EXERCISE DIRECTIONS ▸ When scanning the data, count every line with "logo" in it, and report only the resulting number.

++++ THE RECORDS ++++

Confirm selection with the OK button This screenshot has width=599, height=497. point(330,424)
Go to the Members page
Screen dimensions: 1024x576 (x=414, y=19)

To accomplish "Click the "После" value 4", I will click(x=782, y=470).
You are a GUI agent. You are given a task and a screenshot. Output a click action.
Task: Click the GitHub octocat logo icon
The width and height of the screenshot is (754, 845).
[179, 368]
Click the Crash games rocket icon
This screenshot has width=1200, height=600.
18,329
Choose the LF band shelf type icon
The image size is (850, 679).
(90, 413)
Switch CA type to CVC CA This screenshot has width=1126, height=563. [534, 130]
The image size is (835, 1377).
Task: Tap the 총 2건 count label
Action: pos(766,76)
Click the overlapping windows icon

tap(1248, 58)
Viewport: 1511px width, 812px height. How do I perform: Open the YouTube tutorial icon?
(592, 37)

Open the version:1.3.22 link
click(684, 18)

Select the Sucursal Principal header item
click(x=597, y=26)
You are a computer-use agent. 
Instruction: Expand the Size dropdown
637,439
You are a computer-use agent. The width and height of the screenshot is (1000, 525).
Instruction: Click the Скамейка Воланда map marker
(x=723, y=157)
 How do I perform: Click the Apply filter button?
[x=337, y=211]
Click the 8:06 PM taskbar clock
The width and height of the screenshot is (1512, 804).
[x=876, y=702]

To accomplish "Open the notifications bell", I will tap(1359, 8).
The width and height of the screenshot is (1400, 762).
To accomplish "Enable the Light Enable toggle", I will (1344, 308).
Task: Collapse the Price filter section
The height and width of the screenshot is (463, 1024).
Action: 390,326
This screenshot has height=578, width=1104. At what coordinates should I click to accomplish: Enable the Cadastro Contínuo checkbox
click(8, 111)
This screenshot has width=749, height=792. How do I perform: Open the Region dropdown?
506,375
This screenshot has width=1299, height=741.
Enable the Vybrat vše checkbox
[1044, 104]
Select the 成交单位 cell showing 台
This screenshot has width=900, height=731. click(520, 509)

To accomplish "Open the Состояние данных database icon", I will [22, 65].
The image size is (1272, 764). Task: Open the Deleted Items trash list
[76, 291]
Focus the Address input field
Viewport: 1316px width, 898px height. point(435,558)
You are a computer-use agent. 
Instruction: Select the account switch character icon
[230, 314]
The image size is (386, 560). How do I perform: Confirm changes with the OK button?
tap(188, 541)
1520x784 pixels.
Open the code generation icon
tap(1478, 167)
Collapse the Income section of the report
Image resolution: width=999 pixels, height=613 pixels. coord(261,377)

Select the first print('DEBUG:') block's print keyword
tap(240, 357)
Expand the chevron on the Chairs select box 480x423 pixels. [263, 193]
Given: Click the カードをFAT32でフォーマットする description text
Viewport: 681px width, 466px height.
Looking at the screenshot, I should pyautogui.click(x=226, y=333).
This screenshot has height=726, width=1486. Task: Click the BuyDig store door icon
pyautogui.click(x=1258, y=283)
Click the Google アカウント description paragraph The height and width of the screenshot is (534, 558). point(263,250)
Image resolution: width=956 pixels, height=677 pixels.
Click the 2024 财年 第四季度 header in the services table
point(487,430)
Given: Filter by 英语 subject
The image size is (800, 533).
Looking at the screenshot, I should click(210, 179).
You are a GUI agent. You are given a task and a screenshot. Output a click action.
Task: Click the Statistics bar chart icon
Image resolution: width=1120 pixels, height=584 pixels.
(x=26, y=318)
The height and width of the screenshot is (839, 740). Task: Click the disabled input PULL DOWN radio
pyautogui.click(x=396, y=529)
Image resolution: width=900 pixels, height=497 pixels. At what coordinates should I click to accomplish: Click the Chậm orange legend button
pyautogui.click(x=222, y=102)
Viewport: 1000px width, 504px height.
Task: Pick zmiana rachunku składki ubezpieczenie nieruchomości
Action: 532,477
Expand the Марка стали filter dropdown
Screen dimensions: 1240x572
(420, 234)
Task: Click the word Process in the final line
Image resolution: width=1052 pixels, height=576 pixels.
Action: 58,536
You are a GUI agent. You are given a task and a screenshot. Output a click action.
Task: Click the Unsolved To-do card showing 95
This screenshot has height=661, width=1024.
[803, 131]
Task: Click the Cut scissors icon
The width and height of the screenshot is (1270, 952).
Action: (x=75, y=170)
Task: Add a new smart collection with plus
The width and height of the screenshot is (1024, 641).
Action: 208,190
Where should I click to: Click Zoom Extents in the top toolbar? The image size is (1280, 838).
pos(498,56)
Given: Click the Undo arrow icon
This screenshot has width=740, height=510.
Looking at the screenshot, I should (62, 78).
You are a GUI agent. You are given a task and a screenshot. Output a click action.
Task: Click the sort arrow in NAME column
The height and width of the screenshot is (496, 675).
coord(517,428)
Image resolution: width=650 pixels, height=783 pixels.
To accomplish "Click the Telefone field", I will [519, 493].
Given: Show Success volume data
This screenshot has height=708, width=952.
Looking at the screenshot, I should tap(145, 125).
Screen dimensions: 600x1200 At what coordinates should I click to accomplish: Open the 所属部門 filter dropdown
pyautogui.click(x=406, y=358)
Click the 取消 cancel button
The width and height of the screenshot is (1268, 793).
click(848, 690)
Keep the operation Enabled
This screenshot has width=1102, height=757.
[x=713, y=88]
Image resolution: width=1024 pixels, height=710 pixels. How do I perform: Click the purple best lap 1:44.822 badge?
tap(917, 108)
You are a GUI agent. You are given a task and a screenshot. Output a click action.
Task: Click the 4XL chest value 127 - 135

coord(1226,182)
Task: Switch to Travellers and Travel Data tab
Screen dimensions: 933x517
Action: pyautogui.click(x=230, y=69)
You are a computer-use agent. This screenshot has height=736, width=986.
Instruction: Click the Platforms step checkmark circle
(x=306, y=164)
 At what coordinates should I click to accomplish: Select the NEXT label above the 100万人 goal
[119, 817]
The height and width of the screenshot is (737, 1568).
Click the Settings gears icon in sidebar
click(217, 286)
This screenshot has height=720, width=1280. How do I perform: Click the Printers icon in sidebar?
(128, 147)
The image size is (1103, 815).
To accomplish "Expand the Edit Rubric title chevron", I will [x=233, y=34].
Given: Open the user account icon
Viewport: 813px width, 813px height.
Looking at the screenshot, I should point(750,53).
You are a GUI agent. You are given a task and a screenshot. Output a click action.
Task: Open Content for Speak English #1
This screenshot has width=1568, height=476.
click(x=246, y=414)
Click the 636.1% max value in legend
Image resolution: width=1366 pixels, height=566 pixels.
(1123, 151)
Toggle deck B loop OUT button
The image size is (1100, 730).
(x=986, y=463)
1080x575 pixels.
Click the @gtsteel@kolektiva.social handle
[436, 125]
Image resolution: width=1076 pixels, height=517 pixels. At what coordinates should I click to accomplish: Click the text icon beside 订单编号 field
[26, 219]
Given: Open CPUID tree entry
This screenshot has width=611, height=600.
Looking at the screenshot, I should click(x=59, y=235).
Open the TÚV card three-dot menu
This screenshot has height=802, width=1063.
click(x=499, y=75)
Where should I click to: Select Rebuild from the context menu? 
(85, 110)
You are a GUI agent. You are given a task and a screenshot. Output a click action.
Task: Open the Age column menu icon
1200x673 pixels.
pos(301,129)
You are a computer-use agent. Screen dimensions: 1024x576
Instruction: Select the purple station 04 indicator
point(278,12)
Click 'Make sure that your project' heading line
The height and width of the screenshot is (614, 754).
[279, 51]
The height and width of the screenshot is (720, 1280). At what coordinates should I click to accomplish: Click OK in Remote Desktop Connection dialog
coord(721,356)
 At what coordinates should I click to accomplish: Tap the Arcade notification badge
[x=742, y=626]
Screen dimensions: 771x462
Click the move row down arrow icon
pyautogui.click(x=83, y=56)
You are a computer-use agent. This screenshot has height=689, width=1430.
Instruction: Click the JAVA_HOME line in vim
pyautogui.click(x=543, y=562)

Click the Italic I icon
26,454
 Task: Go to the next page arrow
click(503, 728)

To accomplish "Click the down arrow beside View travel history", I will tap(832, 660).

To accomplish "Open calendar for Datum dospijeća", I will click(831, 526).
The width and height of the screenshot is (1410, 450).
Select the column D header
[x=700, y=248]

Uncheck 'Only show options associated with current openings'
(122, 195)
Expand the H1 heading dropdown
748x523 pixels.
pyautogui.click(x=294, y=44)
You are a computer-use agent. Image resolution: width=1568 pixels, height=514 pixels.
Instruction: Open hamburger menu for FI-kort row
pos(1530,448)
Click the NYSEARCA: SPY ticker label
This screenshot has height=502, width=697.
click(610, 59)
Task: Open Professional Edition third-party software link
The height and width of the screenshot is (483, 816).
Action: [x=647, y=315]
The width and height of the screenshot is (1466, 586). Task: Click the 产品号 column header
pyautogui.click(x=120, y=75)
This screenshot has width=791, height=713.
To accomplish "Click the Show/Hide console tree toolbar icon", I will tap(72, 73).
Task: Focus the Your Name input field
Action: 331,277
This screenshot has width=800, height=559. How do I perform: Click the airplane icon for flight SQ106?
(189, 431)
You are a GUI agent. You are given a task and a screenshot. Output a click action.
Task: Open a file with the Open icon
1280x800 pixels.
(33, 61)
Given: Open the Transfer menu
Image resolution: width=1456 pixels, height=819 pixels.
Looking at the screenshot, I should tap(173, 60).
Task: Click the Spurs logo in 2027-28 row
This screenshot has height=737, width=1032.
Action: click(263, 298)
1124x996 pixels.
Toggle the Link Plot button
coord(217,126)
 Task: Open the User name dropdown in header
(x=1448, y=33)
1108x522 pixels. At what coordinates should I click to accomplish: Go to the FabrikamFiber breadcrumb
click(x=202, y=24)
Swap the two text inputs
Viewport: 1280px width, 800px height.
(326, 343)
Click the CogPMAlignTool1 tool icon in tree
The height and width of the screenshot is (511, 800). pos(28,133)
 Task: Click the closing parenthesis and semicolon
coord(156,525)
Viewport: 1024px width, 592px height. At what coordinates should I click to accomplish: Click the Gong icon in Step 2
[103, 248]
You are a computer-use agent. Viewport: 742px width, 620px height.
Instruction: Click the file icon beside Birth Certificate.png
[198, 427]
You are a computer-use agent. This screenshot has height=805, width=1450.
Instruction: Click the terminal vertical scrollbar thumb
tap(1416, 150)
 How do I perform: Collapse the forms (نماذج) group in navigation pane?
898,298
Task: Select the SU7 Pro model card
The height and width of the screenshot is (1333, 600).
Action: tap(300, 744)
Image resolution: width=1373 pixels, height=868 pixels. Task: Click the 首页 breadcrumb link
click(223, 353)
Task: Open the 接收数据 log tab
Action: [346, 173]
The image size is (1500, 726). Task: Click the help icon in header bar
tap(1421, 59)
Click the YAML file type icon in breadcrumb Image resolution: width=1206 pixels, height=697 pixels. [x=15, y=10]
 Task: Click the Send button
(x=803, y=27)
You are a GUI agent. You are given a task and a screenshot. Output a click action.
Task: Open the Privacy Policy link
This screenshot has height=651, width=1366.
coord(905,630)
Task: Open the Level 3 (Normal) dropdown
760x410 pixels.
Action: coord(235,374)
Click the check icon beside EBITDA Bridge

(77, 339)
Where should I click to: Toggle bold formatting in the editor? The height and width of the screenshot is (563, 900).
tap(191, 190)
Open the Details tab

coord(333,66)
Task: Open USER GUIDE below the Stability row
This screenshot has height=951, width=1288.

++++

SOLUTION TO THE PROBLEM ▸ 2